Saved entries
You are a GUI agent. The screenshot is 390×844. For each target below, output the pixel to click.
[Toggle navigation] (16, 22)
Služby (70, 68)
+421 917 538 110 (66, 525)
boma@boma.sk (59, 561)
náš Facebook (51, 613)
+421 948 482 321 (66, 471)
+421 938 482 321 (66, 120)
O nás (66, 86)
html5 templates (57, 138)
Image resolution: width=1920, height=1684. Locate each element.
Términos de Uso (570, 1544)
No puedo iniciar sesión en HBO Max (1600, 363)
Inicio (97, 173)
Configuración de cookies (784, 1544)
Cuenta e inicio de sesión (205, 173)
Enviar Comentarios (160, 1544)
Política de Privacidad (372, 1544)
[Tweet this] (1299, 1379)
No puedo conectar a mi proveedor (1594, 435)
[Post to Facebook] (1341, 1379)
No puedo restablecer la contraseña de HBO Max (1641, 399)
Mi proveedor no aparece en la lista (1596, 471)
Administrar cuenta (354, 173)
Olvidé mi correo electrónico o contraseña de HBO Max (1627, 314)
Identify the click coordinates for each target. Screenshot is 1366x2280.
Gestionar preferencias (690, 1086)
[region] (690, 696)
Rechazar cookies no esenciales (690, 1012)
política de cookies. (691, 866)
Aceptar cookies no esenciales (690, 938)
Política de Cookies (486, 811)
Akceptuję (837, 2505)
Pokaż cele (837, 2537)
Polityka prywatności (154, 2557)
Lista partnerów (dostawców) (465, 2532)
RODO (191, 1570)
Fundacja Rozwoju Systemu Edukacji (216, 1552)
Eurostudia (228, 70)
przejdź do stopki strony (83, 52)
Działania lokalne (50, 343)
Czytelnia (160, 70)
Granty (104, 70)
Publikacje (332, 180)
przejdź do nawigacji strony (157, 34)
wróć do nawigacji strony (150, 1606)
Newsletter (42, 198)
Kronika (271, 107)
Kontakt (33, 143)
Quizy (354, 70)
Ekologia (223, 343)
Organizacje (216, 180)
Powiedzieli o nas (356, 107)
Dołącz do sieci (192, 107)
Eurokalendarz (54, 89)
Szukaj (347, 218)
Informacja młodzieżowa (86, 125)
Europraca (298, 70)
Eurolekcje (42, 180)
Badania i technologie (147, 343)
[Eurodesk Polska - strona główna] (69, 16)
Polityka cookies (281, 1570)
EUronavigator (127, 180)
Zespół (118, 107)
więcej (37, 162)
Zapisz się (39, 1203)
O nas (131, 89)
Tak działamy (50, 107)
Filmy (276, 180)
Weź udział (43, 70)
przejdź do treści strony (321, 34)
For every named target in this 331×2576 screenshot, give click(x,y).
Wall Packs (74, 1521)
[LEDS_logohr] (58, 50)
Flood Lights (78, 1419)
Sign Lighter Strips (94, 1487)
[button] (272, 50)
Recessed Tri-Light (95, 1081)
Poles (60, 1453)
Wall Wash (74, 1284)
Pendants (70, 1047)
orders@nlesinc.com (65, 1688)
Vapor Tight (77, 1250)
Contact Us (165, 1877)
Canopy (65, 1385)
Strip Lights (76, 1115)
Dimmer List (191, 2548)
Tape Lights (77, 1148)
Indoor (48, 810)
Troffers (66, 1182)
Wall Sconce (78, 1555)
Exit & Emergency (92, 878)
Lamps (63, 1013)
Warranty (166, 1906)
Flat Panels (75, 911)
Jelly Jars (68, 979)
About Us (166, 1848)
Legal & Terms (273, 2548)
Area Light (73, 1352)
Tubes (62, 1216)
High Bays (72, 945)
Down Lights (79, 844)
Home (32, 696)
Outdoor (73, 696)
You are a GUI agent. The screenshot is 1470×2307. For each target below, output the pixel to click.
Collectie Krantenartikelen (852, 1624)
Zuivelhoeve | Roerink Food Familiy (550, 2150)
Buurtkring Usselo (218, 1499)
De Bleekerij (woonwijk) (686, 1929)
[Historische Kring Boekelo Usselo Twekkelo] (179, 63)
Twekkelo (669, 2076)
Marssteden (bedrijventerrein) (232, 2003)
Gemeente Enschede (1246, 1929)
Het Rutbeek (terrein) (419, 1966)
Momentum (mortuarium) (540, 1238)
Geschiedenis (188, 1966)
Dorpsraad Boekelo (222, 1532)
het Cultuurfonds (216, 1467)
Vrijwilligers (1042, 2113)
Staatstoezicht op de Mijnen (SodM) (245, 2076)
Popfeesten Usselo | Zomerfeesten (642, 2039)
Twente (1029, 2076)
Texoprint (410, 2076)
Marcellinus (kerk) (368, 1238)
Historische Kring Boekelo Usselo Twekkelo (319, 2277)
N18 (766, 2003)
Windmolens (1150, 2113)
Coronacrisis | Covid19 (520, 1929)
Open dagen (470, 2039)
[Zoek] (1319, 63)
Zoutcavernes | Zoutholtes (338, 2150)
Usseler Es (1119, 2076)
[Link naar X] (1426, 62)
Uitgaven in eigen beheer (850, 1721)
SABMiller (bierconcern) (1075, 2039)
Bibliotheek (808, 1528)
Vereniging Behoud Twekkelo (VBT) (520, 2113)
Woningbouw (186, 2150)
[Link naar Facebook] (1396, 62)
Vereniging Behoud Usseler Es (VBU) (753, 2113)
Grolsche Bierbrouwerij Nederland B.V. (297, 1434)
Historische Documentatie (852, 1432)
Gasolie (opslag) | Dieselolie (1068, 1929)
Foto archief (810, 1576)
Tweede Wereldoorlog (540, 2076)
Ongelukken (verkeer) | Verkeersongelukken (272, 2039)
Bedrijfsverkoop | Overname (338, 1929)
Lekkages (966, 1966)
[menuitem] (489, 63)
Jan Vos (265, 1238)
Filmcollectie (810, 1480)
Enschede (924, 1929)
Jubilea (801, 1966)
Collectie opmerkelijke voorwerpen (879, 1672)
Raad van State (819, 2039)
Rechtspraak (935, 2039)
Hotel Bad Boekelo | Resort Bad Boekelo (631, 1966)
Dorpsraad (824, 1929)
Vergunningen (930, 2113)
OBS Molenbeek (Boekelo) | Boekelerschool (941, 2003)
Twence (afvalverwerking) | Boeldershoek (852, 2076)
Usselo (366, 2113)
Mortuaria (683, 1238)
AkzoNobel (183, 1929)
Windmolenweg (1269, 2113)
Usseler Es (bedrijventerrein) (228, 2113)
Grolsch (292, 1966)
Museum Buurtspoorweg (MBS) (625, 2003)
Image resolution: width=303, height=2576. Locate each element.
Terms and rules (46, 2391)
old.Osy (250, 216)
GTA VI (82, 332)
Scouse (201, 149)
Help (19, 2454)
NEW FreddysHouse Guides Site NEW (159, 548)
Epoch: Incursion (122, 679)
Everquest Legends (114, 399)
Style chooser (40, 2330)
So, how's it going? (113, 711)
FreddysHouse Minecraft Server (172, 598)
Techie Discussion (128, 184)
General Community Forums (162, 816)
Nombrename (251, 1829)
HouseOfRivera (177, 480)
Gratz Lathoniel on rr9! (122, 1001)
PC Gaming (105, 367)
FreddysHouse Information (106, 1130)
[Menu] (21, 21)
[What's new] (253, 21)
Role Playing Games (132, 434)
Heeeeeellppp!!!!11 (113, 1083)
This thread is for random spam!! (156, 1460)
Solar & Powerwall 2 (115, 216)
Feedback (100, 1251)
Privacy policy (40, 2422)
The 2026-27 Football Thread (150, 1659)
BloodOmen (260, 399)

YOUR GOAL. Transcribe every entry exactly.

ANSWER FOR THE TASK.
You are a GUI agent. The screenshot is 390×844. For each target below, output the pixel to click.
[Toggle navigation] (16, 22)
Služby (70, 68)
+421 917 538 110 (66, 525)
boma@boma.sk (59, 561)
náš Facebook (51, 613)
+421 948 482 321 (66, 471)
+421 938 482 321 (66, 120)
O nás (66, 86)
html5 templates (57, 138)
Image resolution: width=1920, height=1684. Locate each element.
Términos de Uso (570, 1544)
No puedo iniciar sesión en HBO Max (1600, 363)
Inicio (97, 173)
Configuración de cookies (784, 1544)
Cuenta e inicio de sesión (205, 173)
Enviar Comentarios (160, 1544)
Política de Privacidad (372, 1544)
[Tweet this] (1299, 1379)
No puedo conectar a mi proveedor (1594, 435)
[Post to Facebook] (1341, 1379)
No puedo restablecer la contraseña de HBO Max (1641, 399)
Mi proveedor no aparece en la lista (1596, 471)
Administrar cuenta (354, 173)
Olvidé mi correo electrónico o contraseña de HBO Max (1627, 314)
Identify the click coordinates for each target. Screenshot is 1366x2280.
Gestionar preferencias (690, 1086)
[region] (690, 696)
Rechazar cookies no esenciales (690, 1012)
política de cookies. (691, 866)
Aceptar cookies no esenciales (690, 938)
Política de Cookies (486, 811)
Akceptuję (837, 2505)
Pokaż cele (837, 2537)
Polityka prywatności (154, 2557)
Lista partnerów (dostawców) (465, 2532)
RODO (191, 1570)
Fundacja Rozwoju Systemu Edukacji (216, 1552)
Eurostudia (228, 70)
przejdź do stopki strony (83, 52)
Działania lokalne (50, 343)
Czytelnia (160, 70)
Granty (104, 70)
Publikacje (332, 180)
przejdź do nawigacji strony (157, 34)
wróć do nawigacji strony (150, 1606)
Newsletter (42, 198)
Kronika (271, 107)
Kontakt (33, 143)
Quizy (354, 70)
Ekologia (223, 343)
Organizacje (216, 180)
Powiedzieli o nas (356, 107)
Dołącz do sieci (192, 107)
Eurokalendarz (54, 89)
Szukaj (347, 218)
Informacja młodzieżowa (86, 125)
Europraca (298, 70)
Eurolekcje (42, 180)
Badania i technologie (147, 343)
[Eurodesk Polska - strona główna] (69, 16)
Polityka cookies (281, 1570)
EUronavigator (127, 180)
Zespół (118, 107)
więcej (37, 162)
Zapisz się (39, 1203)
O nas (131, 89)
Tak działamy (50, 107)
Filmy (276, 180)
Weź udział (43, 70)
przejdź do treści strony (321, 34)
For every named target in this 331×2576 screenshot, give click(x,y).
Wall Packs (74, 1521)
[LEDS_logohr] (58, 50)
Flood Lights (78, 1419)
Sign Lighter Strips (94, 1487)
[button] (272, 50)
Recessed Tri-Light (95, 1081)
Poles (60, 1453)
Wall Wash (74, 1284)
Pendants (70, 1047)
orders@nlesinc.com (65, 1688)
Vapor Tight (77, 1250)
Contact Us (165, 1877)
Canopy (65, 1385)
Strip Lights (76, 1115)
Dimmer List (191, 2548)
Tape Lights (77, 1148)
Indoor (48, 810)
Troffers (66, 1182)
Wall Sconce (78, 1555)
Exit & Emergency (92, 878)
Lamps (63, 1013)
Warranty (166, 1906)
Flat Panels (75, 911)
Jelly Jars (68, 979)
About Us (166, 1848)
Legal & Terms (273, 2548)
Area Light (73, 1352)
Tubes (62, 1216)
High Bays (72, 945)
Down Lights (79, 844)
Home (32, 696)
Outdoor (73, 696)
You are a GUI agent. The screenshot is 1470×2307. For each target below, output the pixel to click.
Collectie Krantenartikelen (852, 1624)
Zuivelhoeve | Roerink Food Familiy (550, 2150)
Buurtkring Usselo (218, 1499)
De Bleekerij (woonwijk) (686, 1929)
[Historische Kring Boekelo Usselo Twekkelo] (179, 63)
Twekkelo (669, 2076)
Marssteden (bedrijventerrein) (232, 2003)
Gemeente Enschede (1246, 1929)
Het Rutbeek (terrein) (419, 1966)
Momentum (mortuarium) (540, 1238)
Geschiedenis (188, 1966)
Dorpsraad Boekelo (222, 1532)
het Cultuurfonds (216, 1467)
Vrijwilligers (1042, 2113)
Staatstoezicht op de Mijnen (SodM) (245, 2076)
Popfeesten Usselo | Zomerfeesten (642, 2039)
Twente (1029, 2076)
Texoprint (410, 2076)
Marcellinus (kerk) (368, 1238)
Historische Kring Boekelo Usselo Twekkelo (319, 2277)
N18 (766, 2003)
Windmolens (1150, 2113)
Coronacrisis | Covid19 (520, 1929)
Open dagen (470, 2039)
[Zoek] (1319, 63)
Zoutcavernes | Zoutholtes (338, 2150)
Usseler Es (1119, 2076)
[Link naar X] (1426, 62)
Uitgaven in eigen beheer (850, 1721)
SABMiller (bierconcern) (1075, 2039)
Bibliotheek (808, 1528)
Vereniging Behoud Twekkelo (VBT) (520, 2113)
Woningbouw (186, 2150)
[Link naar Facebook] (1396, 62)
Vereniging Behoud Usseler Es (VBU) (753, 2113)
Grolsche Bierbrouwerij Nederland B.V. (297, 1434)
Historische Documentatie (852, 1432)
Gasolie (opslag) | Dieselolie (1068, 1929)
Foto archief (810, 1576)
Tweede Wereldoorlog (540, 2076)
Ongelukken (verkeer) | Verkeersongelukken (272, 2039)
Bedrijfsverkoop | Overname (338, 1929)
Lekkages (966, 1966)
[menuitem] (489, 63)
Jan Vos (265, 1238)
Filmcollectie (810, 1480)
Enschede (924, 1929)
Jubilea (801, 1966)
Collectie opmerkelijke voorwerpen (879, 1672)
Raad van State (819, 2039)
Rechtspraak (935, 2039)
Hotel Bad Boekelo | Resort Bad Boekelo (631, 1966)
Dorpsraad (824, 1929)
Vergunningen (930, 2113)
OBS Molenbeek (Boekelo) | Boekelerschool (941, 2003)
Twence (afvalverwerking) | Boeldershoek (852, 2076)
Usselo (366, 2113)
Mortuaria (683, 1238)
AkzoNobel (183, 1929)
Windmolenweg (1269, 2113)
Usseler Es (bedrijventerrein) (228, 2113)
Grolsch (292, 1966)
Museum Buurtspoorweg (MBS) (625, 2003)
Image resolution: width=303, height=2576. Locate each element.
Terms and rules (46, 2391)
old.Osy (250, 216)
GTA VI (82, 332)
Scouse (201, 149)
Help (19, 2454)
NEW FreddysHouse Guides Site NEW (159, 548)
Epoch: Incursion (122, 679)
Everquest Legends (114, 399)
Style chooser (40, 2330)
So, how's it going? (113, 711)
FreddysHouse Minecraft Server (172, 598)
Techie Discussion (128, 184)
General Community Forums (162, 816)
Nombrename (251, 1829)
HouseOfRivera (177, 480)
Gratz Lathoniel on rr9! (122, 1001)
PC Gaming (105, 367)
FreddysHouse Information (106, 1130)
[Menu] (21, 21)
[What's new] (253, 21)
Role Playing Games (132, 434)
Heeeeeellppp!!!!11 (113, 1083)
This thread is for random spam!! (156, 1460)
Solar & Powerwall 2 (115, 216)
Feedback (100, 1251)
Privacy policy (40, 2422)
The 2026-27 Football Thread (150, 1659)
BloodOmen (260, 399)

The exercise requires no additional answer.